John B. Babcok, was a 32 year old clerk from Marengo, IL., when he enlisted on August 8, 1862, at Marengo, as a 1st Sergeant, and was mustered into Co. A, 95th Illinois Infantry. Babcock stood 5 feet, 10 inches tall, and had fair complexion, blue eyes and black hair. He was promoted to 2nd lieutenant, on January 24, 1863, and 1st lieutenant on June 18, 1863. He resigned from the service on January 29, 1864. After the war he served as a member of G.A.R. Post 169 in Marengo, Illinois. He died on March 15, 1910.
Highlights of the Civil War Record of the 95th Regiment Illinois Volunteer Infantry:
It held an important position in its brigade during the charge of May 19th on the works at Vicksburg.
During the assault of May 22nd it gained an advanced position on the crest of the ridge near the enemy's works and encountered one of the most sweeping and destructive fires to which troops were ever exposed. The total loss to the regiment in these two charges, was 25 killed, 124 wounded and 10 missing.

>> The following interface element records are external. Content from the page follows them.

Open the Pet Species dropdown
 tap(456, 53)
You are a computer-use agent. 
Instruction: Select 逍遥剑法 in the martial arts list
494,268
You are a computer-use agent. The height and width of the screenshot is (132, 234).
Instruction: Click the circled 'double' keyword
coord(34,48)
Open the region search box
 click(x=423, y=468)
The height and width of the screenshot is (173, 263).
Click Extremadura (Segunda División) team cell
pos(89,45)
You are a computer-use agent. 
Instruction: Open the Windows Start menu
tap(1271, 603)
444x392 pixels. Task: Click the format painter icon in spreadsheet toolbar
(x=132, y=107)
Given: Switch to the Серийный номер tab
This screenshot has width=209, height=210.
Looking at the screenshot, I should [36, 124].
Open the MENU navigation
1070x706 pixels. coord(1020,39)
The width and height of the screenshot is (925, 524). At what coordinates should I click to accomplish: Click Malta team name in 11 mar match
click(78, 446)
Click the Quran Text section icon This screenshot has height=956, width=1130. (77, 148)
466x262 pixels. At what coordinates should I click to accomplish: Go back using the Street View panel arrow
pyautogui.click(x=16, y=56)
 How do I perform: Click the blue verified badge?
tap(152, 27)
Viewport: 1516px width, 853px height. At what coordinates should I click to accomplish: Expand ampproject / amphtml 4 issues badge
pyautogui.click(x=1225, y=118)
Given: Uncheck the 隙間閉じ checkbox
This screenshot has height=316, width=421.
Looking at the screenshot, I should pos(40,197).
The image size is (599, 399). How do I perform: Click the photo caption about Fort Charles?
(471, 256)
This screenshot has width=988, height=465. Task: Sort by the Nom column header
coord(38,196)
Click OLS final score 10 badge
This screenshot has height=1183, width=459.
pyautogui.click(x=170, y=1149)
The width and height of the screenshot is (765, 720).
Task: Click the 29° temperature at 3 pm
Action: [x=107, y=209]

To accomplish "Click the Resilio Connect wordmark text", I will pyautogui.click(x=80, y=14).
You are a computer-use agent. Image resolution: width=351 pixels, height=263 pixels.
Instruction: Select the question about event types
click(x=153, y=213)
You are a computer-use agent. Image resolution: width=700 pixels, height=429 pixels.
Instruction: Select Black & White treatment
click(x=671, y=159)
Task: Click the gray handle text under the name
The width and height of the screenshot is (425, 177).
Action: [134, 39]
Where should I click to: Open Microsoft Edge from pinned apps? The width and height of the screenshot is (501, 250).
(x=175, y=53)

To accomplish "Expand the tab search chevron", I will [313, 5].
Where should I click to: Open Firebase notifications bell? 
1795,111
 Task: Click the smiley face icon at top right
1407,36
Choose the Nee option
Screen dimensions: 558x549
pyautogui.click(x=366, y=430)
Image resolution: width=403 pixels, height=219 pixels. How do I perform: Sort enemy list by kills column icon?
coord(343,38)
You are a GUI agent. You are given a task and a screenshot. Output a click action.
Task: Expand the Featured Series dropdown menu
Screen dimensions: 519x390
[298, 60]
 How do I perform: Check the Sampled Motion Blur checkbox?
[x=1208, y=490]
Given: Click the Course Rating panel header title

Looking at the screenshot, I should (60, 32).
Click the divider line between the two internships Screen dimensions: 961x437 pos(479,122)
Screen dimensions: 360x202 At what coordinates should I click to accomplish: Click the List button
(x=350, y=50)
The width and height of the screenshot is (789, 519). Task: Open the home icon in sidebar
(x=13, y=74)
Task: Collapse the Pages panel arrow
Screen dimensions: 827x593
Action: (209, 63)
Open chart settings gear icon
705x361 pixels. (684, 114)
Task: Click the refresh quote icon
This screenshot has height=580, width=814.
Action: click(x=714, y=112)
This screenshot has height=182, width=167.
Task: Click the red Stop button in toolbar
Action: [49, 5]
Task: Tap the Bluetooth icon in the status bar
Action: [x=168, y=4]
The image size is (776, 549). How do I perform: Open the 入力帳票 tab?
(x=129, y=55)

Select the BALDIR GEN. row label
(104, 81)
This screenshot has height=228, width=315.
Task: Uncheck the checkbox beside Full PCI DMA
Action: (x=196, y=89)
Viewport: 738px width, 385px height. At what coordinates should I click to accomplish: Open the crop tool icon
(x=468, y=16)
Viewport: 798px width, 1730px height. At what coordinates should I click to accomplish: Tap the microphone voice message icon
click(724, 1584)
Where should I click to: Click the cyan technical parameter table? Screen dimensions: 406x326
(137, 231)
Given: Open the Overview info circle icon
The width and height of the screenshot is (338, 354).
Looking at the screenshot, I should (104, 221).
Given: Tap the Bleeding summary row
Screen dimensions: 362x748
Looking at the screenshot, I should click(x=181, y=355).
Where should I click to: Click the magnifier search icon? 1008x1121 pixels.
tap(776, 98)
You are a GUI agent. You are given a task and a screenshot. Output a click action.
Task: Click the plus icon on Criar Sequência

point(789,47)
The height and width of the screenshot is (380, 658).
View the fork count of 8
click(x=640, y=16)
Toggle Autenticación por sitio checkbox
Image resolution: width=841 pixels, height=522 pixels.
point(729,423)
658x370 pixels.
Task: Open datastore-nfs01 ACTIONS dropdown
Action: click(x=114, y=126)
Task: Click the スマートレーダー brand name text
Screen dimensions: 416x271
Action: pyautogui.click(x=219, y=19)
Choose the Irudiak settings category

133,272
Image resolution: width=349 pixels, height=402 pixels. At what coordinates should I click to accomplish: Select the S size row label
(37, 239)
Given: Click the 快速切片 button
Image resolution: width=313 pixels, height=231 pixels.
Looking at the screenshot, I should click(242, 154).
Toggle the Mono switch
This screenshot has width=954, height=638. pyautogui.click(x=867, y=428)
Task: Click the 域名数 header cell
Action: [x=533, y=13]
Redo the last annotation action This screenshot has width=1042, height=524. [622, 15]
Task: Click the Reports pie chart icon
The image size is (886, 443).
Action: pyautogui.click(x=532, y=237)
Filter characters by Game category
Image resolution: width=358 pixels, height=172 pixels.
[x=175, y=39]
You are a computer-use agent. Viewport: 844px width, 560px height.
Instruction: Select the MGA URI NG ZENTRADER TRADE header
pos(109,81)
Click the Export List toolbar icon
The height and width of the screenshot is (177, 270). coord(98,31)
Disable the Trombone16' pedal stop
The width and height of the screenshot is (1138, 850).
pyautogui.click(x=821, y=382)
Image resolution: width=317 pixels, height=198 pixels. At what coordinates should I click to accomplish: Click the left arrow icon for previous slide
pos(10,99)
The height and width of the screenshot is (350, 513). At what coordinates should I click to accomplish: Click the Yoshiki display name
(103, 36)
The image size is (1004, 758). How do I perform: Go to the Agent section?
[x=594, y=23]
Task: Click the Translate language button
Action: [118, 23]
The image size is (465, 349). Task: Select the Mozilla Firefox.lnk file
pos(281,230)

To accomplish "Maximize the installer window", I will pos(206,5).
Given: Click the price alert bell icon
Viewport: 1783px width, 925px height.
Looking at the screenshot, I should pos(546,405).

It was engaged in the capture of Fort De Russy and in the battles of Old River, Cloutierville, Mansura, Yellow Bayou and all the movements of the Red River expedition, fighting a portion of the time in the battle of Yellow Bayou under one of the severest fires of artillery it ever experienced in a field fight.
It was in the thickest of the fray at Guntown and fought with undaunted bravery. Finally both flanks of the regiment were turned by overpowering numbers of the enemy and it was obliged to fall back or suffer entire capture. In this engagement the 95th was nearly annihilated and on this account it was given a few weeks' rest on its return to Memphis.
It took part in the battle of Nashville and in the pursuit of Hood's defeated army to the Tennessee River. During the summer of 1864 a detachment of the regiment, 100 men, participated in the battles of Kennesaw Mountain, Chattahoochee River, Atlanta, Ezra Church, Jonesboro and Lovejoy's Station.